• Written instruction
Put every line of the data below into a Markdown table with the columns Row and Line, numbering the rows in order and skipping any blank lines.

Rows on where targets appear

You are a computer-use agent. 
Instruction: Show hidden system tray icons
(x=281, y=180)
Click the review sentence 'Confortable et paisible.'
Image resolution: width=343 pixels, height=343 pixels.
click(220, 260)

• Reply
| Row | Line |
|---|---|
| 1 | You are a computer-use agent.  |
| 2 | Instruction: Show hidden system tray icons |
| 3 | (x=281, y=180) |
| 4 | Click the review sentence 'Confortable et paisible.' |
| 5 | Image resolution: width=343 pixels, height=343 pixels. |
| 6 | click(220, 260) |